Witnesses report their sightings to MUFON through its website, and the sightings are rated. A simple observation is rated 1, and a sighting with physical evidence is a 2. Sightings of non-human entities are 3, and interaction with the entities are rated 4.
“I’ve never had anything over a 2,” said Anderson. He’s never investigated anything that involves entities.
Each case is assigned to an investigator who interviews witnesses and visits the site.
Investigators research weather patterns, locations of satellites, stars and planets, locations of aircraft and balloons. They use Geiger counters, inclinometers and blacklights if a witness made contact with an entity.
They check for magnetic fields. They use Flightrader24 to track aircraft, heavensabove.com to track satellites and the space station. They consult Google Earth maps and take measurements.
An investigator classifies closed cases as unknown, identified, insufficient data, for information only or a hoax event.
“I personally have never seen anything myself that I couldn’t identify,” Anderson said.
When their research is complete, investigators inform the witnesses of their findings. “That’s always the sketchiest part,” said Anderson.
Even when investigators present evidence, witnesses will insist that’s not what they saw.
“We try to do things scientifically,” said Anderson. “I can’t say what [UFOs] are, but I just know something’s going on.”

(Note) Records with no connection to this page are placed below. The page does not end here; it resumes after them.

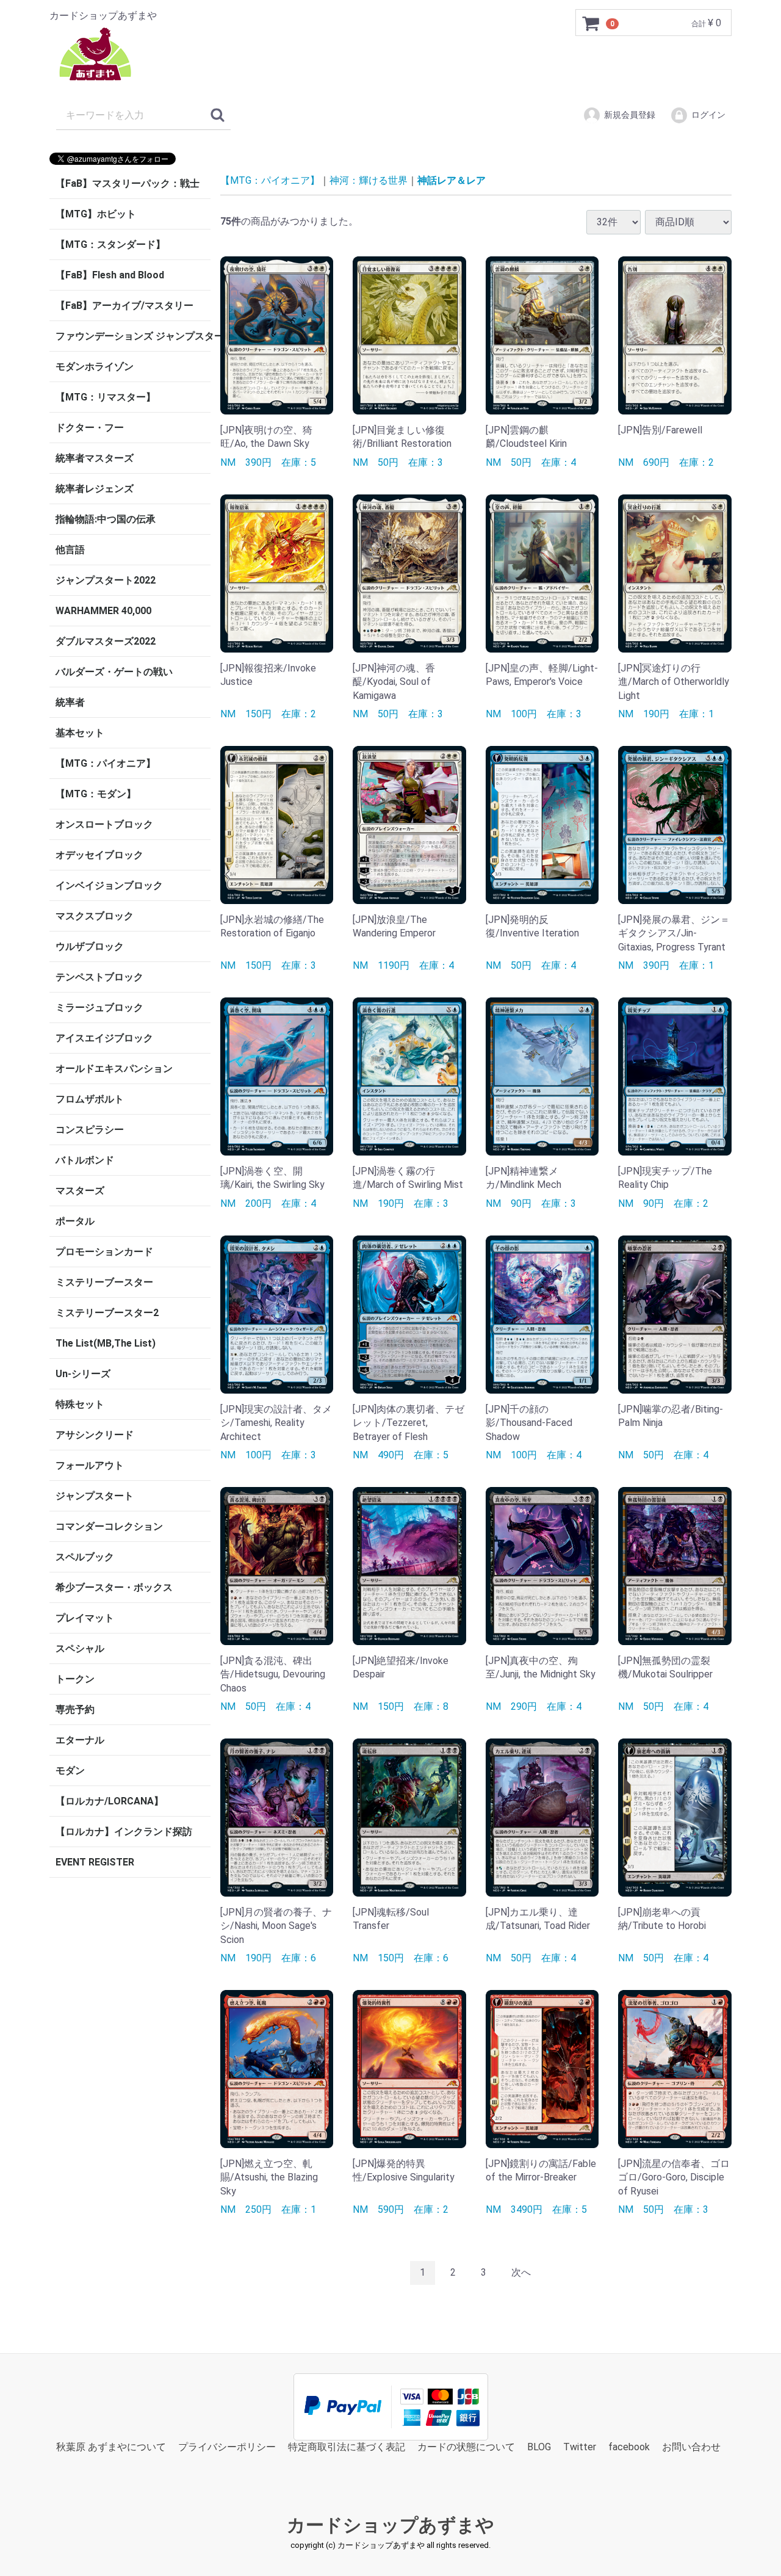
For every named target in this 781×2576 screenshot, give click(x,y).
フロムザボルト (90, 1099)
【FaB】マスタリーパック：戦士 (128, 183)
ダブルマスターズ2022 (106, 641)
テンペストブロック (99, 977)
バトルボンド (85, 1160)
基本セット (80, 733)
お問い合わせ (691, 2446)
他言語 (70, 549)
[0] (591, 23)
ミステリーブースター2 (107, 1313)
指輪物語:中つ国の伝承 (106, 519)
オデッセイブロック (99, 855)
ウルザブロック (90, 946)
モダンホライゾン (95, 366)
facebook (629, 2446)
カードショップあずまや (390, 2525)
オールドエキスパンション (114, 1068)
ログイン (708, 115)
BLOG (539, 2446)
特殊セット (80, 1404)
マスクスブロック (95, 916)
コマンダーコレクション (109, 1526)
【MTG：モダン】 (96, 794)
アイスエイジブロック (104, 1038)
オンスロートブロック (104, 824)
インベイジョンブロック (109, 885)
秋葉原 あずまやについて (111, 2446)
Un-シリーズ (83, 1374)
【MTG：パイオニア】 (106, 763)
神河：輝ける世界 (368, 180)
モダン (70, 1770)
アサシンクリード (95, 1435)
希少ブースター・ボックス (114, 1587)
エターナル (80, 1740)
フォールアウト (90, 1465)
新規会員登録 (629, 115)
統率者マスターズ (95, 458)
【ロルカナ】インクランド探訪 (124, 1831)
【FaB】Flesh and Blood (110, 275)
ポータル (75, 1221)
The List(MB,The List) (106, 1343)
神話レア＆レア (451, 180)
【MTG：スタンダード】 (110, 244)
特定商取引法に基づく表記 (346, 2446)
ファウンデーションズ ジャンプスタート (133, 336)
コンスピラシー (90, 1129)
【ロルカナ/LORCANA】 (110, 1801)
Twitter (579, 2446)
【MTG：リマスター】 (106, 397)
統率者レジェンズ (95, 488)
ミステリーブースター (104, 1282)
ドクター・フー (90, 427)
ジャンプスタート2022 (106, 580)
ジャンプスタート (95, 1496)
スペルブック (85, 1557)
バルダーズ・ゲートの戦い (114, 672)
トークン (75, 1679)
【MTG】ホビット (96, 214)
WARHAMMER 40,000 (103, 611)
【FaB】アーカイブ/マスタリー (124, 305)
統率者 (70, 702)
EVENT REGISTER (95, 1862)
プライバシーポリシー (227, 2446)
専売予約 (75, 1709)
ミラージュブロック (99, 1007)
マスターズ (80, 1190)
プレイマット (85, 1618)
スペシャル (80, 1648)
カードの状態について (466, 2446)
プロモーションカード (104, 1251)
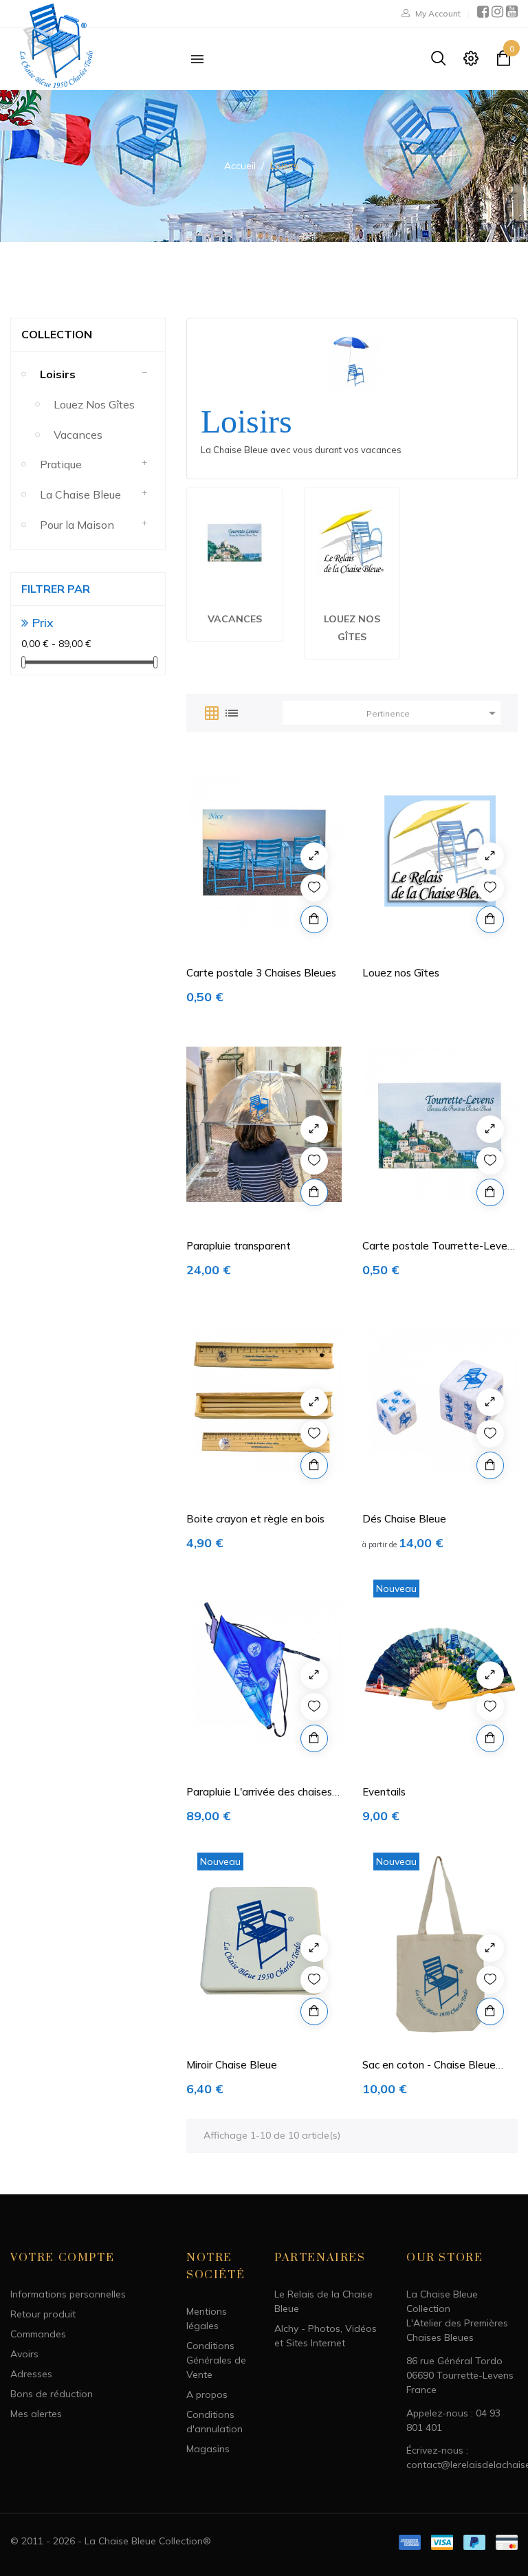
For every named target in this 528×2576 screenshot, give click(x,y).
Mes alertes (36, 2414)
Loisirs (58, 374)
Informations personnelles (68, 2294)
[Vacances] (234, 540)
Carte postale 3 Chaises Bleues (261, 972)
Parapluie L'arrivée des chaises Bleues (259, 1792)
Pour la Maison (77, 525)
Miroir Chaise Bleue (231, 2064)
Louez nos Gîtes (94, 404)
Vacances (78, 434)
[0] (503, 61)
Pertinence (433, 713)
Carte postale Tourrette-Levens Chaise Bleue (440, 1246)
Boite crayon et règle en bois (255, 1518)
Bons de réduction (51, 2394)
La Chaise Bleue (80, 494)
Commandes (38, 2334)
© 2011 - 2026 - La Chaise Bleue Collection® (110, 2541)
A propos (207, 2394)
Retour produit (43, 2314)
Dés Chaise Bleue (404, 1518)
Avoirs (24, 2354)
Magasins (208, 2449)
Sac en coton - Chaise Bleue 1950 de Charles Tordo (429, 2065)
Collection (56, 334)
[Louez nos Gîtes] (352, 540)
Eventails (384, 1791)
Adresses (31, 2374)
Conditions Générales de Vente (216, 2360)
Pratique (61, 464)
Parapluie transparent (238, 1245)
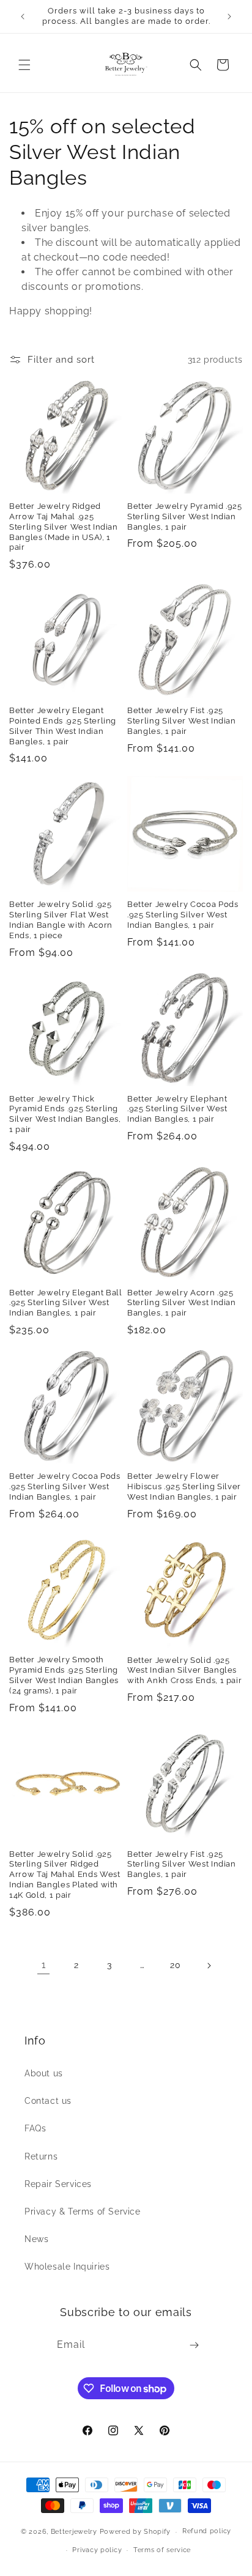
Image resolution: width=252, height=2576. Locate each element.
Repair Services (58, 2184)
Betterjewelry (74, 2532)
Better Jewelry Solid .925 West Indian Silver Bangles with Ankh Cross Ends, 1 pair (184, 1671)
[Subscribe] (193, 2345)
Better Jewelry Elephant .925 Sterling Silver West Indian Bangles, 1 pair (177, 1109)
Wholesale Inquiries (66, 2266)
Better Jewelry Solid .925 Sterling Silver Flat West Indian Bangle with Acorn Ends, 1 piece (61, 919)
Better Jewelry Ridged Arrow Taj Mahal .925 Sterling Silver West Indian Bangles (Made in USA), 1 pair (63, 527)
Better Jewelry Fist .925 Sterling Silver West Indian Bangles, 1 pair (181, 721)
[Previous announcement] (22, 16)
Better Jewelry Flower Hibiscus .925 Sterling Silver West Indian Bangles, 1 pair (184, 1486)
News (36, 2239)
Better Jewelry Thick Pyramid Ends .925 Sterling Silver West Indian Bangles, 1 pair (65, 1114)
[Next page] (208, 1965)
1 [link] (44, 1965)
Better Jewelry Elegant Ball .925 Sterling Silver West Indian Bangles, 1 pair (65, 1303)
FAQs (35, 2128)
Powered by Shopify (135, 2532)
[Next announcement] (229, 16)
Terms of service (162, 2550)
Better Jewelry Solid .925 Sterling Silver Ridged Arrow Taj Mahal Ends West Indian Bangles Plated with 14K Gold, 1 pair (64, 1874)
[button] (24, 64)
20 (175, 1965)
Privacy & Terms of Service (82, 2211)
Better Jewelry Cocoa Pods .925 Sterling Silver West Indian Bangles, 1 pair (183, 915)
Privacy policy (97, 2550)
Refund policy (206, 2531)
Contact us (48, 2101)
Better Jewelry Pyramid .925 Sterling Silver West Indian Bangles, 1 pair (184, 516)
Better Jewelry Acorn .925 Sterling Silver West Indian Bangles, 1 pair (181, 1303)
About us (43, 2073)
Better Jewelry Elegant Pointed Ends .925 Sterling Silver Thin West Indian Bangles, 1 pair (62, 726)
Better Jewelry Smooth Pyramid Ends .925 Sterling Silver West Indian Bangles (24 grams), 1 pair (64, 1675)
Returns (40, 2156)
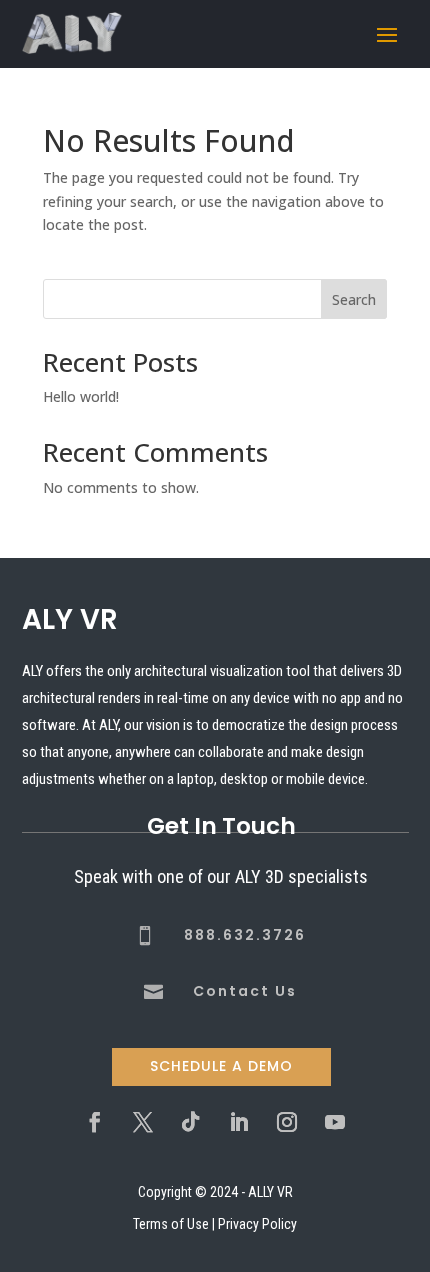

Anderson doesn’t believe the Roswell incident of 1947 was debris from a weather balloon. “I think something did happen.” he said.
Identified
In Council Bluffs, Oct. 3, 2022, a father and daughter were walking at Kim Field when they saw a star-like object in the sky. “And we’ve identified it,” Anderson said.
Anderson mapped where the man and his daughter were and what time they saw the object. His research revealed that the International Space Station was visible from that location at that time.
In Larchwood, May 28, 2021, a witness saw two objects in the sky. Anderson used Flightradar24 to find out that balloons had been launched at that time.
On Dec. 5, 2022, a UFO sighting in Ottumwa turned out to be a contrail lit up by the moon.
Military aircraft, commercial aircraft, meteor fireballs, clouds, sky lanterns, space debris and stars that twinkle in rainbow colors have all been mistaken for UFOs, said Anderson.
In photos, lens flare, porch lights, birds and bugs can look like UFOs.
“It helps if you have a video of them,” Anderson said.
Abductions
“I have talked to people that have been abducted,” Anderson said. MUFON Investigator Beverly Trout is one of them.
Trout was abducted by the Praying Mantis people, Anderson said. “In her case, they helped her as far as her health. In her case it was a good experience.”
MUFON did not investigate abductions until 2015, Anderson said. It’s hard to get people to talk about them because it’s too personal.
What are they?
So what are UFOs that aren’t identified? Anderson asked. Are they terrestrial? Maybe, he said.
Are they extraterrestrial, time travelers, inter-dimensional beings or angelic or demonic beings?
That’s what MUFON investigators try to find out.